Source : https://www.franceculture.fr/emissions/l-invite-e-des-matins-du-samedi/malika-rahal

DIFFUSÉ LE 19/03/2022

Malika Rahal, la mémoire de l’année 1962

À retrouver dans l’émission ECOUTEZ ici
L’Invité(e) des Matins du samedi par Caroline Broué

18 mars 1962, les Accords d’Evian mettent fin à la guerre d’Algérie. Soixante ans après, que reste-t-il de ce moment et de cette guerre ? Le regard de l’historienne Malika Rahal, auteure de « Algérie 1962, une histoire populaire » (La Découverte).

Photo : L’historienne Malika Rahal.• Crédits : Charlotte Krebs.

« À la plus longue, à la plus meurtrière, à la plus bête des guerres coloniales, Évian vient de mettre fin de la manière la plus intelligente, la plus courageuse, la plus humaine : sur une promesse de réconciliation entre belligérants ». Voilà ce qu’écrit l’homme politique et journaliste algérien Mohamed Masmoudi, dans un article publié par Jeune Afrique, le 19 mars 1962, jour d’entrée en vigueur des Accords d’Evian il y a soixante ans jour pour jour, devenu depuis jour de commémoration. De la mémoire de ces accords qui signent la fin de la guerre et préparent l’indépendance à aujourd’hui, quels usages ont fait les Algériens et les Français d’Algérie de ce passé ? Que représente l’année 1962 dans les têtes ?

Invitée l’historienne Malika Rahal, historienne, chargée de recherche au CNRS, spécialiste de l’histoire contemporaine de l’Algérie, directrice, depuis janvier 2022, de l’Institut d’histoire du temps présent et auteure de Algérie 1962. Une histoire populaire (La découverte).

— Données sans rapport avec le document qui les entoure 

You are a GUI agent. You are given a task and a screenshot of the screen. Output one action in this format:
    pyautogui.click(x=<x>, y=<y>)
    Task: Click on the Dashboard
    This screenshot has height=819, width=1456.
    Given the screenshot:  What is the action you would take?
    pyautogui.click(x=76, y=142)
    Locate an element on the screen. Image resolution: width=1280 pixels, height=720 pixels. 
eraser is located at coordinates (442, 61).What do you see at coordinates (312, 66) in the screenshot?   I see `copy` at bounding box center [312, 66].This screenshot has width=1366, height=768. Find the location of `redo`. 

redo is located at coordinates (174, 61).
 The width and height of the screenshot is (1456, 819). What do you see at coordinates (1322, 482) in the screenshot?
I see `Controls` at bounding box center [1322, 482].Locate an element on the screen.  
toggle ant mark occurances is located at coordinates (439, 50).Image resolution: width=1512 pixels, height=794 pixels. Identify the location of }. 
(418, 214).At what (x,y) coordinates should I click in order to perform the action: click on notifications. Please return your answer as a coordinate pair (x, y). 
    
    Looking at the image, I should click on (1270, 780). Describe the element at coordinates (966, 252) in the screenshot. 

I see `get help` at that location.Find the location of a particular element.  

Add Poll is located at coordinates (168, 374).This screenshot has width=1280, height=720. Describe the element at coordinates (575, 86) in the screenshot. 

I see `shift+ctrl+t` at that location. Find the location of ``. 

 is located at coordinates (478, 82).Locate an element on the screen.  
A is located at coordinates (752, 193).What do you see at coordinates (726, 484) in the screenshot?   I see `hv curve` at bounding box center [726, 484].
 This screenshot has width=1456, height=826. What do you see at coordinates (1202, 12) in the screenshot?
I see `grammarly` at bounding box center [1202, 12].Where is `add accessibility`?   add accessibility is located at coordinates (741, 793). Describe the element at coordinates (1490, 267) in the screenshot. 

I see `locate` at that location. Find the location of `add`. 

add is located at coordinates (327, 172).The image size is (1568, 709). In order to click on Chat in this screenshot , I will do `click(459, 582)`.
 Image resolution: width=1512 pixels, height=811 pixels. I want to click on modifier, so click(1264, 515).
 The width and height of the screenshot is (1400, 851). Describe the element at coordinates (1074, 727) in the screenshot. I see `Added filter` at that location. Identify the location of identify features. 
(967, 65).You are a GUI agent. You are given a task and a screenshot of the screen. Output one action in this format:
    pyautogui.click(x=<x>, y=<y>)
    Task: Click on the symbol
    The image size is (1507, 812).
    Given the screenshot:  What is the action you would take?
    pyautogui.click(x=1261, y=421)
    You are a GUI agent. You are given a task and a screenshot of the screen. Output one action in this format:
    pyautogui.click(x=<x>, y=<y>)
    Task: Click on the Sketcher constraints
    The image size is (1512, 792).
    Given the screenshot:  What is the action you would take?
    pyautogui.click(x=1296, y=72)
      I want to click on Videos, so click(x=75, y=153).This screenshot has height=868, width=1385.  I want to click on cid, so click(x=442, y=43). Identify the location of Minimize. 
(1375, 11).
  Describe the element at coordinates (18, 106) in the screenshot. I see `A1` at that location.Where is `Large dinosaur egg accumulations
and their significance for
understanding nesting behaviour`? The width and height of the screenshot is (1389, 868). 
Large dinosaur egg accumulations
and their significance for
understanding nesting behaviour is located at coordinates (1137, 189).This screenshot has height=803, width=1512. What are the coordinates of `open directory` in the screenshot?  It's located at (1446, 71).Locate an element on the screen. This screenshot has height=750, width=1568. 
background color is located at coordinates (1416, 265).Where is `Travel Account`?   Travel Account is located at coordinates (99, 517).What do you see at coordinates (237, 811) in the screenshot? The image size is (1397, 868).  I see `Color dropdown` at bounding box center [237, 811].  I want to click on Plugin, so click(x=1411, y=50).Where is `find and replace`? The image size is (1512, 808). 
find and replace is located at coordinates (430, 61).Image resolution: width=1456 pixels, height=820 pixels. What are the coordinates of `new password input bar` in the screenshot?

« Ces Accords d’Evian sont une étape essentielle à la fois vers la fin de la guerre et vers les 132 ans de colonisation de l’Algérie. Mais ce n’est pas encore tout à fait la fin, dans la mesure où ils anticipent une période transitoire et un référendum d’autodétermination. Le référendum d’autodétermination était une volonté imposée par la France, qui considérait que, d’une certaine façon, la démonstration n’avait pas encore été faite de l’adhésion de la population algérienne à l’idée d’indépendance. Côté algérien, le référendum a dû être accepté, mais a été en quelque sorte retourné pour devenir une démonstration d’existence de la population algérienne : une façon d’une certaine façon, de se dénombrer, de se montrer, de faire corps électoral. Donc on est dans la période où les conflits entre les deux armées cessent, même si ce n’est pas la fin de la violence dans le pays » rappelle l’historienne.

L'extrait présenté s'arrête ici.